Полка вдоль стены была заполнена пробными изображениями в воске и глине; если Хремон продавал столько же бронзовых изделий, то дела у него должны были идти очень хорошо. Все эти изваяния изображали молодых людей или юношей на пороге мужеского возраста: вытянувшихся, присевших на корточки, лежащих - разве что не стоящих на голове.
Он полуоглянулся через плечо и бросил:
– Не сегодня.
– Ладно, - сказал я, - это все, что мне нужно знать.
При этих словах он резко развернулся, и я добавил:
– Я зашел лишь потому, что обещал тебе первому.
– Подожди, - сказал он.
Это был бледный полный муж, с лысой головой, рыжеватой бородой и приплюснутыми на концах пальцами. На нем все еще хватало лишнего жира. Я порадовался, увидев, что он пока что может себе позволить хорошо питаться.
– Я принял тебя за другого. Входи, - пригласил он. А потом бросил художнику: - Иди, можешь закончить завтра.
Я шагнул внутрь, он обошел меня вокруг два-три раза.
– Разденься, я на тебя погляжу.
Я сбросил одежду, он снова обошел вокруг.
– Хм-м, да. Ну-ка прими позу. Присядь на корточки и протяни руки вперед, как будто выпускаешь петуха для боя. Нет-нет, дорогой мой. Вот так.
Он взял меня за талию пухлыми ладонями. Я дал ему подержаться немного, потом сообщил:
– Я беру две драхмы в день.
Он отскочил от меня с криком:
– Да ты с ума сошел! Две драхмы! Брось, брось. Хороший ужин за моим собственным столом, больше никто не платит. - И добавил: - Я даю своим натурщикам вино.

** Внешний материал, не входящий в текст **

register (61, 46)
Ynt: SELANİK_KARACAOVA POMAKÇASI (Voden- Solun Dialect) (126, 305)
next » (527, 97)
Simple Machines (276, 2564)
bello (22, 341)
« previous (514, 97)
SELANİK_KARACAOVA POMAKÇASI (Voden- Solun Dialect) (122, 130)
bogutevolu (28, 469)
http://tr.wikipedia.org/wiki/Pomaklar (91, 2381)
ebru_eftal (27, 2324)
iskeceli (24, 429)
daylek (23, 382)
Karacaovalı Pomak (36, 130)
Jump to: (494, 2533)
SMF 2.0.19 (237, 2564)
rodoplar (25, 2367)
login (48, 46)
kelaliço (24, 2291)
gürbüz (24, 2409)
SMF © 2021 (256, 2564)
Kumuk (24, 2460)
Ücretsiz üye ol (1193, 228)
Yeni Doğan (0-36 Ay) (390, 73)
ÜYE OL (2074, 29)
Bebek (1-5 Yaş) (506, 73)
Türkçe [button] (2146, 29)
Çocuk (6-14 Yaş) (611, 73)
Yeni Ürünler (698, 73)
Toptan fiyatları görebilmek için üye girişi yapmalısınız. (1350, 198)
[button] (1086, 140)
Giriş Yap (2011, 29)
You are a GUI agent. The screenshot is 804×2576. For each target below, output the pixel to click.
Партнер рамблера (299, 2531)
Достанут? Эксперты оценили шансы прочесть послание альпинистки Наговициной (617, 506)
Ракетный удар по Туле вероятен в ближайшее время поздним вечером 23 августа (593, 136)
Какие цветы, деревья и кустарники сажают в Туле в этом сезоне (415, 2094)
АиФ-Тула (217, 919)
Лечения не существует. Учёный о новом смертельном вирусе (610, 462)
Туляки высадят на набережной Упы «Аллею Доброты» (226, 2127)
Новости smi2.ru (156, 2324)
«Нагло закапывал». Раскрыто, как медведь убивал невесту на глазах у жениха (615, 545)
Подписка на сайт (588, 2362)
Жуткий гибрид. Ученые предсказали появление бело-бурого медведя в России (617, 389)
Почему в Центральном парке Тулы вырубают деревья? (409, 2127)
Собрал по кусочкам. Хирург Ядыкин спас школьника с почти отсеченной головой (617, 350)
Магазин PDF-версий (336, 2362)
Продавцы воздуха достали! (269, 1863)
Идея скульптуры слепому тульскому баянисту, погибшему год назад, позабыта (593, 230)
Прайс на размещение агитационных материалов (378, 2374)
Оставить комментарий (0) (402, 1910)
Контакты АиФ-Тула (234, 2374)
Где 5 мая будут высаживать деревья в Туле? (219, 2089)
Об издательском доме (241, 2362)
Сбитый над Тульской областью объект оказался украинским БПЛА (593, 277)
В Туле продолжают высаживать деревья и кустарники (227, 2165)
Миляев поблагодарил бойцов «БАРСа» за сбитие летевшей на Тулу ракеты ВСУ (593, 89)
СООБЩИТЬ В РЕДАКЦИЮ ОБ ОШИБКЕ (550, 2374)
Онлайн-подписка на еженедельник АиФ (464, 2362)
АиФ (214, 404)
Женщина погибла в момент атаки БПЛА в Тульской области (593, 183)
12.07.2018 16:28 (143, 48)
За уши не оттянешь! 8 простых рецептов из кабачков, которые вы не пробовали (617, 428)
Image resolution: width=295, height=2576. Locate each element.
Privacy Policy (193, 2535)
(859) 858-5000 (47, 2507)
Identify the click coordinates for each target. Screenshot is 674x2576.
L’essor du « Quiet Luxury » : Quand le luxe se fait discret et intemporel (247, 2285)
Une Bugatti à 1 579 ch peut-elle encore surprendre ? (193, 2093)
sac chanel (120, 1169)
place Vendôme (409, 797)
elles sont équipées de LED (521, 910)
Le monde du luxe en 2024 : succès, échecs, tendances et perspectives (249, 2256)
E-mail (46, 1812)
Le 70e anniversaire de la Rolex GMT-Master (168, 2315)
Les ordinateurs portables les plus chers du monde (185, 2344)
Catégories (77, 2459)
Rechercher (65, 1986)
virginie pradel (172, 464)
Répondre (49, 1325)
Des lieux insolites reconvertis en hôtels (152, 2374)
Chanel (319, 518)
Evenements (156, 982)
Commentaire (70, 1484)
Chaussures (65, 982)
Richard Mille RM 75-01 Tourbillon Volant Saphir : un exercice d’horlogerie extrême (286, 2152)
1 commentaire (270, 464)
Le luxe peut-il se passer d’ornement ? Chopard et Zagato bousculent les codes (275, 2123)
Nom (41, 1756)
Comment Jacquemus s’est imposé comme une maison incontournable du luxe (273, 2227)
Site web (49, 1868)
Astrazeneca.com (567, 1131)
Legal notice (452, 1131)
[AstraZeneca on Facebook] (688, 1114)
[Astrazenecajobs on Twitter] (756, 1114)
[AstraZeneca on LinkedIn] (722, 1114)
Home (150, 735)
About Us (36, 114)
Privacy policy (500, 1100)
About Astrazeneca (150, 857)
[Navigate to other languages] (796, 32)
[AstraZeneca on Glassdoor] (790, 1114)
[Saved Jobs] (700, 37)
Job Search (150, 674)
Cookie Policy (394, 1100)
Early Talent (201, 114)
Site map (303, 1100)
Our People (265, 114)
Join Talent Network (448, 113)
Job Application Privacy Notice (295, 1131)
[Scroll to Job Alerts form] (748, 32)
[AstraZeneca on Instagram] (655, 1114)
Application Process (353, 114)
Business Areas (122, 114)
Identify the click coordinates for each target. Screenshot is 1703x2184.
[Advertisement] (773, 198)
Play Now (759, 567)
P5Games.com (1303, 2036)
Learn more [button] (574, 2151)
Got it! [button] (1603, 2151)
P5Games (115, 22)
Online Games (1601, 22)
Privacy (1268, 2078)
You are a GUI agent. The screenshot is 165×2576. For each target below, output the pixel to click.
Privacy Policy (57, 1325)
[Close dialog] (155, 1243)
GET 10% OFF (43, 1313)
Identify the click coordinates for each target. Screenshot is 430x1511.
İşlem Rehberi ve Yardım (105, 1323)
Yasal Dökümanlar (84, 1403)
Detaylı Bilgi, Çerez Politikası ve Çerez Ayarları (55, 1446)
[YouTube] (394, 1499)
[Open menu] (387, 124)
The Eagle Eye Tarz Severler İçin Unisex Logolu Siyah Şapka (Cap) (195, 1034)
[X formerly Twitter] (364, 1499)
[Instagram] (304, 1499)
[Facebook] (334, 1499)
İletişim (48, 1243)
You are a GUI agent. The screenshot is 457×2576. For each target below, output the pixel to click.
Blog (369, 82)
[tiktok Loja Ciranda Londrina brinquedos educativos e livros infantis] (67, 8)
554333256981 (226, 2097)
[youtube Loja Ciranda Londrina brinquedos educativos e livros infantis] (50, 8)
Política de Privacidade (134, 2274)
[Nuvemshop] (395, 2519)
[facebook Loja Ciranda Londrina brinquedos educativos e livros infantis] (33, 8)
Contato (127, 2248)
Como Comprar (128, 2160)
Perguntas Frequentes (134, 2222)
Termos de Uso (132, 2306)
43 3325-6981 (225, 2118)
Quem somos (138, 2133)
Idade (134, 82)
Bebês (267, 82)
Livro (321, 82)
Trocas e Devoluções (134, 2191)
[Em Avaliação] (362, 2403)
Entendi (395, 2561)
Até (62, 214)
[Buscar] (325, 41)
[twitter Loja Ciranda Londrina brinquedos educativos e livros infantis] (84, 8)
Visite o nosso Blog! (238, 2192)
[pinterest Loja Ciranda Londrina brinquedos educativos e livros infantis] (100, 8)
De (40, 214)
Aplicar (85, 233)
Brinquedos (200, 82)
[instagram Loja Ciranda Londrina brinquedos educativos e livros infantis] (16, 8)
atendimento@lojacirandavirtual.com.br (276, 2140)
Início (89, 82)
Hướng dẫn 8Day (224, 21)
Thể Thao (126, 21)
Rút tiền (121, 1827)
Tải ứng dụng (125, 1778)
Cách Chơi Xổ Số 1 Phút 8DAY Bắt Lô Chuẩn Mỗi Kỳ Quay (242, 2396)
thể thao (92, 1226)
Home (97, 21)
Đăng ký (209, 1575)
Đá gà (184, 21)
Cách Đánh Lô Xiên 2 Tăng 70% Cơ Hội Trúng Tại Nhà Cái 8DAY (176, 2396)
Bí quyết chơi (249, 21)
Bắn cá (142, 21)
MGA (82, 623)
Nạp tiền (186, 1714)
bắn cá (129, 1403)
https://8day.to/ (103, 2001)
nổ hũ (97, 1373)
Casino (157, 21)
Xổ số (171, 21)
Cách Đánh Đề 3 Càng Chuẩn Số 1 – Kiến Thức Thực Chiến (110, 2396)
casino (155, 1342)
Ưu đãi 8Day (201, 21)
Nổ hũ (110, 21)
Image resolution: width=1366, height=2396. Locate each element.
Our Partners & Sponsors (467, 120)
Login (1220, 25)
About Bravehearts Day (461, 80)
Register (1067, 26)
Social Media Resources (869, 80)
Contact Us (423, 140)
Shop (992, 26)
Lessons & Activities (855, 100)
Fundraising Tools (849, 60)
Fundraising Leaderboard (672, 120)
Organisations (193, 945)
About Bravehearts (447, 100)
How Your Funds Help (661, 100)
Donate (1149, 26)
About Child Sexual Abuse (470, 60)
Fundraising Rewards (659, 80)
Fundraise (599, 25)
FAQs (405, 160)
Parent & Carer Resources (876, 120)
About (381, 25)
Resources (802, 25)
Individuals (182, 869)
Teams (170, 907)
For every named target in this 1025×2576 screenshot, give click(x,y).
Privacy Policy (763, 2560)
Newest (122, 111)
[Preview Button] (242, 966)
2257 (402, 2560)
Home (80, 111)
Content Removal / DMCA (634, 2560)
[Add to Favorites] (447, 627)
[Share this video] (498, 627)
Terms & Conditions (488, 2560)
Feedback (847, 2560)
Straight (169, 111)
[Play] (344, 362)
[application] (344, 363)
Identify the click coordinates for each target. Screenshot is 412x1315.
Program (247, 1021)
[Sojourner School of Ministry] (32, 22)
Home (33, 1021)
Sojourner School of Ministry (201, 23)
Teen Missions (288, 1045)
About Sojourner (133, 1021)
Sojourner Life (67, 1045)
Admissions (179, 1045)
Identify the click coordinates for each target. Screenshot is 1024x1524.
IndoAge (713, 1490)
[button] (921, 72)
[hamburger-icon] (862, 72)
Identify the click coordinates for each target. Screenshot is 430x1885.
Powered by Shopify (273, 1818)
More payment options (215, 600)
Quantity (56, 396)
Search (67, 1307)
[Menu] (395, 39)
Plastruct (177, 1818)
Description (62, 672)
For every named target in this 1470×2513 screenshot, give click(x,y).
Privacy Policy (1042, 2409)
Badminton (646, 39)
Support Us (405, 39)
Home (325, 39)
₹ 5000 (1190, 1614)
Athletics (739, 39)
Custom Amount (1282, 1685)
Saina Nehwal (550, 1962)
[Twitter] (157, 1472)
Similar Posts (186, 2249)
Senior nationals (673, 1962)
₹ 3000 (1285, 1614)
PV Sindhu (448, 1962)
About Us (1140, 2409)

– Это хорошо. Но я беру две драхмы. - Я оглянулся через плечо. - Никто пока не жаловался.
Он покачал головой, поцокал языком.
– До чего нынче дошли молодые люди! Никаких чувств, никакого понятия об изяществе манер… Лодыжки как у крылоногого Гермеса, лицо Гиакинта, тело Гиласа в пруду… [110] и тут же - "Я беру две драхмы", как удар молотка… Жуткая штука эта война; ничто уже теперь не станет прежним. Ладно, ладно, согласен. Но тебе придется поработать за это. Вот, держи горшок - это будет твой бойцовый петух. Опусти левое колено, коснись им пола и чуть выверни наружу. Да нет, нет, вот так…
Через некоторое время он взял с полки комок пчелиного воска и начал разминать его своими плоскими пальцами. Рядом со мной розовощекий Аполлон, Двуязычный, криво усмехался своей толстой зеленой змее.
Второй месяц перешел в третий, а Ферамен все не возвращался.
Хремон сделал с меня шесть набросков: держащим бойцового петуха; подвязывающим сандалию; завязывающим волосы лентой; в виде Гиласа, наклонившегося над прудом; в виде Гиакинта, сраженного диском и, наконец, в виде спящего Диониса. Диониса он сделал очень быстро, без моего ведома. Свое слово насчет вина он держал, мы его пили каждый вечер смешанным с водой в равных частях или даже крепче. Говорят, в любой ситуации, если подумать, можно найти светлые стороны; так и с вином: в те дни хватало совсем немного, чтобы опьянеть.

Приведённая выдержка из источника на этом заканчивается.